── EXCERPT
Commentary

Antiviral Roles of Artificial microRNAs

Huaichang Sun

College of Veterinary Medicine, Jiangsu Co-Innovation Center for Prevention and Control of Important Animal infectious Diseases and Zoonoses, Yangzhou University, Yangzhou 225009, China.

Editor | Muhammad Munir, The Pirbright Institute, Compton Laboratory, UK.

Received | April 01, 2015; Accepted | May 09, 2015; Published | June 09, 2015

*Correspondence | Huaichang Sun, Yangzhou University, Wenhui Road, Yangzhou, Jiangsu, China; E-mail | sunh@yzu.edu.cn

DOI | http://dx.doi.org/10.17582/journal.bjv/2015/2.3.43.48

Citation | Sun, H. 2015. Antiviral roles of artificial microRNAs. British Journal of Virology, 2(3): 43-48.

Introduction

RNA interference (RNAi) is a post-transcriptional gene silencing mechanism in eukaryotes (Fire et al., 1998; Ghildiyal and Zamore, 2009). Two types of small RNAs, namely small interfering RNAs (siRNAs) and microRNAs (miRNAs), are the central players in RNAi process, both of which silence gene expression by annealing to the target RNAs (Terasawa et al., 2011). Since its discovery in 1994 as an innate antiviral mechanism, RNAi has become a feasible strategy against a variety of viral infections (Arbuthnot, 2010; Zhou and Rossi, 2011).

MicroRNAs differ from siRNAs by their mechanisms of action and some features of processing. siRNAs are mostly exogenous dsRNA molecules derived from viral RNAs or artificially introduced into the cell (Chu and Rana, 2008), while miRNAs are endogenous non-coding RNAs, typically 18-22bp long, which derive from longer hairpin-shaped precursors called pre-miRNAs (Bartel, 2004). siRNAs are normally designed to be perfectly complementary to their target sequences, while miRNAs are usually fully complementary only to a small (7-8nt) “seed” sequence which determines the specific miRNA targets (Lai, 2002).

Different RNAi strategies have been proposed to inhibit virus replication in cell cultures and animal models. Among them, synthetic siRNAs can imitate endogenous triggers and have great effect for transient virus inhibition, but the toxicity and delivery difficulty prevent their clinical application (Whitehead et al., 2009). Vector-expressed siRNAs and miRNAs can enter the endogenous RNAi pathway and are processed into mature siRNAs (Boudreau et al., 2009; Paddison et al., 2002). Expression of siRNAs from RNA polymerase (pol) III promoters is the most common way to induce RNAi in cells, but the severe toxicity after administration of high doses of siRNA expression vectors has been reported (Grimm et al., 2006). These problems can be circumvented by using weaker pol II promoter to express artificial miRNSs (amiRNAs) which has several benefits, including easier expression of multiple amiRNAs in tissue-specific manners, control of the timing and level of gene silencing, and tracking of amiRNA expressing cells with correlated markers (Giering et al., 2008). Moreover, the amiRNA strategy has been studied as an antiviral approach for many viruses, including adenoviruses, rabies virus, dengue virus, and porcine reproductive and respiratory virus with minimal or no cytotoxicity (Bauer et al., 2009; Boudreau et al., 2009; Ibrisimovic et al., 2013; Israsena et al., 2009; Xie et al., 2013; Xia et al., 2013).
────
── MATERIAL SHOWN
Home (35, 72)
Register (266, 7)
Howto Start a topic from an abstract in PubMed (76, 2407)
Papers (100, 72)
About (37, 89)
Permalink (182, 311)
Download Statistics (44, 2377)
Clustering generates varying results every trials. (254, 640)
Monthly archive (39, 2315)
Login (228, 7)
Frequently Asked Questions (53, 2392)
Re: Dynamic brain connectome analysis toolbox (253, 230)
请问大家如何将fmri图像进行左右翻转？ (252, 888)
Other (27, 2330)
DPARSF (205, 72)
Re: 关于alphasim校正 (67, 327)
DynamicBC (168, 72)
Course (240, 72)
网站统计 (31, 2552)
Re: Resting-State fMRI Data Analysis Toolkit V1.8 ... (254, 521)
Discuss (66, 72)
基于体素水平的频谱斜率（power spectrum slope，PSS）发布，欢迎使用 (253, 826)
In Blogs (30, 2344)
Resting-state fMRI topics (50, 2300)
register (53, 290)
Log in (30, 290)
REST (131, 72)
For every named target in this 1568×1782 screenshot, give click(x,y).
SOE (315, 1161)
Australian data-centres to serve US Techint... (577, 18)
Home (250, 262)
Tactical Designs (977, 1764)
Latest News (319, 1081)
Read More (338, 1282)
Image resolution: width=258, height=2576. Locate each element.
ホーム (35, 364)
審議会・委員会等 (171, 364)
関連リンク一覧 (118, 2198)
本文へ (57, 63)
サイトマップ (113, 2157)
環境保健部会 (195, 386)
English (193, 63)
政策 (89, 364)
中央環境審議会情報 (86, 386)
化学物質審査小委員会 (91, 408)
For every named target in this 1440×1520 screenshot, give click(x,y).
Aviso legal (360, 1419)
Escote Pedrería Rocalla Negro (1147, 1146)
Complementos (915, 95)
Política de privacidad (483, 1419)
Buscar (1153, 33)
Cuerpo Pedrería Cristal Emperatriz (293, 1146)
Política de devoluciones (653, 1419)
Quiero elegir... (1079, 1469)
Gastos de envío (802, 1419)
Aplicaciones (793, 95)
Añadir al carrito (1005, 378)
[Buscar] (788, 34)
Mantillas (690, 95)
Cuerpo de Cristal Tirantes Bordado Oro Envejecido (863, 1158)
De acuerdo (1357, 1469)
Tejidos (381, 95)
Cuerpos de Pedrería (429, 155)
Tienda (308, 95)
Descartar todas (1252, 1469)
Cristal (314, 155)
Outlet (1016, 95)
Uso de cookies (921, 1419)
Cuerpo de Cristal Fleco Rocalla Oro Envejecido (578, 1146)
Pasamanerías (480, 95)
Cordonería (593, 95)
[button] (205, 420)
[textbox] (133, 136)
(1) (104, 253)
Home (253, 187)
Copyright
────
**WHAT NEEDS TO BE DONE:**
Reproduce verbatim the passage of the microRNA commentary that begins at the words "MicroRNAs differ from" and ends after "targets (Lai, 2002).".

**ANSWER SECTION:**
MicroRNAs differ from siRNAs by their mechanisms of action and some features of processing. siRNAs are mostly exogenous dsRNA molecules derived from viral RNAs or artificially introduced into the cell (Chu and Rana, 2008), while miRNAs are endogenous non-coding RNAs, typically 18-22bp long, which derive from longer hairpin-shaped precursors called pre-miRNAs (Bartel, 2004). siRNAs are normally designed to be perfectly complementary to their target sequences, while miRNAs are usually fully complementary only to a small (7-8nt) “seed” sequence which determines the specific miRNA targets (Lai, 2002).